3. De leerlingen moeten de gegevens over de begintemperatuur van het water en de eindtemperatuur van de ureumoplossing in water noteren. In het geval van het onderzoek naar de oplosbaarheid van ureum in water moeten de leerlingen de hoeveelheid toegevoegde opgeloste stof (tot verzadiging) en de eindtemperatuur van de oplossing noteren (voorgestelde temperaturen: 20 ºC, 40 ºC en 60 ºC).
4. De hoeveelheid energie in de vorm van warmte die met het oplosproces gemoeid is, kan worden berekend met de vergelijking: q = c m (T2 -T1)
Waarbij:
q = overgedragen energie (als warmte) (J)
c = warmtecapaciteit van water (J.kg-1.K-1 )
T1 = begintemperatuur (K)
T2 = eindtemperatuur (K)
Met behulp van deze vergelijking kan de energie worden berekend die van water naar ureum wordt overgedragen om de temperatuur van de oplossing te wijzigen van een begintemperatuur T1 in een eindtemperatuur T2.
5. Macroscopisch stellen de leerlingen vast dat het oplossen van ureum in water een proces is dat leidt tot een daling van de temperatuur van de oplossing.

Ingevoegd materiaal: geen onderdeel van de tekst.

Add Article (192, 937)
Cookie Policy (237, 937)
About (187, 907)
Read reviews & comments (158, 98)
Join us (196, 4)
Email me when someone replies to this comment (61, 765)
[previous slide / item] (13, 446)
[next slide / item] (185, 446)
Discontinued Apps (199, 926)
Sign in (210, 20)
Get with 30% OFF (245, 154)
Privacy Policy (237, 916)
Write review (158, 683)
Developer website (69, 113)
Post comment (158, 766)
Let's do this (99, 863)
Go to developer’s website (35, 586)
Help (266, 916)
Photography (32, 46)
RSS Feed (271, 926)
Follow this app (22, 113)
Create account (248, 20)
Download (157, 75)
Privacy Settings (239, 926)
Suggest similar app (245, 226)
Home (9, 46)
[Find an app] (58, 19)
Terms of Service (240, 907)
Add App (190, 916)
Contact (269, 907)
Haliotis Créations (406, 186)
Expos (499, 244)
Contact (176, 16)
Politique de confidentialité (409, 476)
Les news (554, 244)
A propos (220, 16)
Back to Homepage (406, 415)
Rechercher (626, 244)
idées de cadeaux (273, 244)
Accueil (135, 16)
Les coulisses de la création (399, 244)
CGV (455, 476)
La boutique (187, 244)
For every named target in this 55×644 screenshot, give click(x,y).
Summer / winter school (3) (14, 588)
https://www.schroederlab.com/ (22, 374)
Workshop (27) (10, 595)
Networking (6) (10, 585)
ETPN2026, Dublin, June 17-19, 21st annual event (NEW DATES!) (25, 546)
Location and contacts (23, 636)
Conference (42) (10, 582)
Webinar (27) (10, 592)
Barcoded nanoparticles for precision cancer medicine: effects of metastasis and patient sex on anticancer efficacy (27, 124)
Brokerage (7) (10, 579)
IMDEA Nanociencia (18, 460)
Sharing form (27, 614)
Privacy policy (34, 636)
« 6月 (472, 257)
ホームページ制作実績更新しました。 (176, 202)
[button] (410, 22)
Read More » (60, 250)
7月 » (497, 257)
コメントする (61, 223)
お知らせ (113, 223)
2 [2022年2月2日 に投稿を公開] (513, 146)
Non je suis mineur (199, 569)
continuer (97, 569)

Wanneer zij de variatie van de oplosbaarheid met de temperatuur onderzoeken, zullen de leerlingen op microscopisch niveau waarnemen dat uitgaande van verzadigde oplossingen, met onopgeloste opgeloste stof) deze "verdwijnt", dat wil zeggen oplost naarmate de temperatuur stijgt. Hoe hoger de temperatuur, hoe meer opgeloste deeltjes.
Op submicroscopisch niveau kunnen de leerlingen een voorstelling maken van het oplossen van ureum dat, omdat het een moleculaire en geen ionische stof is, niet in ionen uiteenvalt. In plaats daarvan treden intermoleculaire interacties (waterstofbruggen) op tussen ureummoleculen en watermoleculen. Op deze manier moeten de leerlingen de voorstelling maken van dit type interacties.
De symbolische voorstelling zal zijn: (NH2)2CO (s) ⇄ (NH2)2CO (aq)
6. Compressoren werken door een verbinding, meestal ammoniumnitraat, in water op te lossen. Dit proces is een endotherm proces, dus het gaat gepaard met een temperatuurdaling.
7. Net zoals er onmiddellijke koude kompressen bestaan, bestaan er ook onmiddellijke hete kompressen. Instant-hete kompressen bestaan uit een oplosmiddel (b.v. calciumchloride of magnesiumsulfaat) dat in een exotherm proces oplost in water, waardoor de temperatuur van de omgeving in niet-geïsoleerde systemen stijgt. In deze gevallen zorgt het vrijkomen van energie, in de vorm van warmte, veroorzaakt door de dissociatie van de stoffen, in het water ervoor dat de temperatuur ervan stijgt.